Народ беспрестанно прибывал, и нарастающими волнами усиливался гул выкриков:
— «Лодзер цайтунг»! «Курьер цодзенны»! — бегая между столиками, вопили мальчишки.
— А ну, паренек, дай-ка мне «Лодзер»! — крикнул Мориц, сидевший в буфетной у окна, в обществе нескольких актеров, вечно торчавших в кабачке.
— Послушайте, что сделал вчера наш чудак, то есть директор, — сказал один из них.
— Скажи «архичудак», — хрипло вставил сгорбленный старый актер.
— Дурень! — ответил ему первый таинственным шепотом на ухо. — Так вот, наш архичудак вчера во втором антракте пошел за кулисы и, когда там появилась Нюся, говорит ей: «Вы так великолепно играли, что, как только цветы немного подешевеют, я куплю вам букет, хотя бы и за пять рублей!»
— Что он сказал? — переспросил старый актер, наклоняясь к уху соседа.

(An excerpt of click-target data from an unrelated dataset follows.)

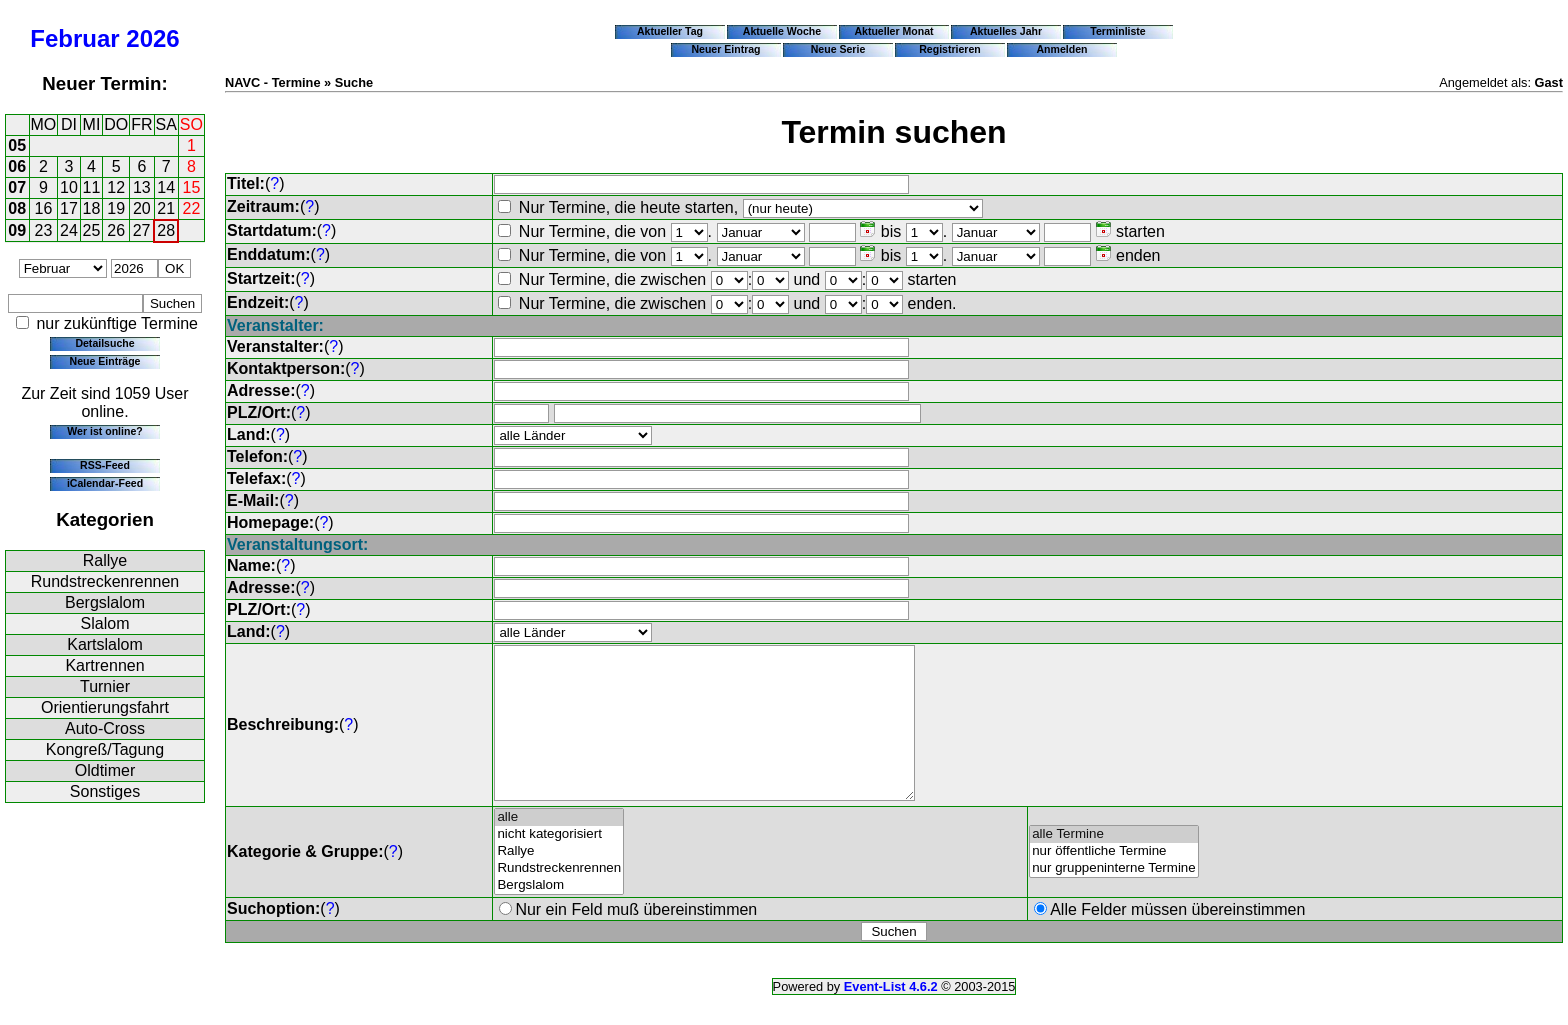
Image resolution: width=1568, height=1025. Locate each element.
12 (116, 187)
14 (166, 187)
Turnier (105, 686)
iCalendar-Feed (105, 483)
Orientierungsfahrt (105, 707)
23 (44, 230)
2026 (152, 38)
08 (17, 208)
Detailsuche (104, 343)
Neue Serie (838, 49)
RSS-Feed (105, 465)
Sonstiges (105, 791)
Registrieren (950, 49)
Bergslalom (105, 602)
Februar (74, 38)
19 (116, 208)
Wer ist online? (104, 431)
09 (17, 230)
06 (17, 166)
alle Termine (1114, 864)
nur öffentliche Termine (1114, 881)
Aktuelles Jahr (1006, 31)
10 (69, 187)
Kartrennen (104, 665)
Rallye (105, 560)
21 (166, 208)
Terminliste (1117, 31)
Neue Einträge (105, 361)
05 (17, 145)
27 (142, 230)
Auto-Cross (105, 728)
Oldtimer (105, 770)
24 (69, 230)
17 (69, 208)
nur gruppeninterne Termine (1114, 898)
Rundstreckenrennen (105, 581)
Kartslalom (105, 644)
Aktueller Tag (670, 31)
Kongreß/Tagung (105, 749)
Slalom (105, 623)
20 (142, 208)
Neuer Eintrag (725, 49)
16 (44, 208)
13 (142, 187)
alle (559, 847)
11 (92, 187)
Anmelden (1062, 49)
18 (92, 208)
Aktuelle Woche (782, 31)
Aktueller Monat (893, 31)
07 (17, 187)
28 (166, 230)
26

— Чтобы вы собаку в нос поцеловали.
Все разразились хохотом.
— Пан Вельт, пан Мориц, вы разве не придерживаетесь системы «цвай-коньяк»?
— Пан Бум-Бум, я придерживаюсь той системы, чтобы выставить вас за дверь.
— А я хотел для вас заказать…
— Заказывайте лучше от своего имени.
— Ну что ж, коль вы от меня отрекаетесь!
— Панна Аня, коньячку! — вскричал Мориц, поправляя пенсне и ударяя ладонью правой руки по сжатой в кулак левой.
— Ваш предок, пан Мориц, был лучше воспитан, — снова начал Бум-Бум, стоя посреди комнаты с куском колбасы на вилке.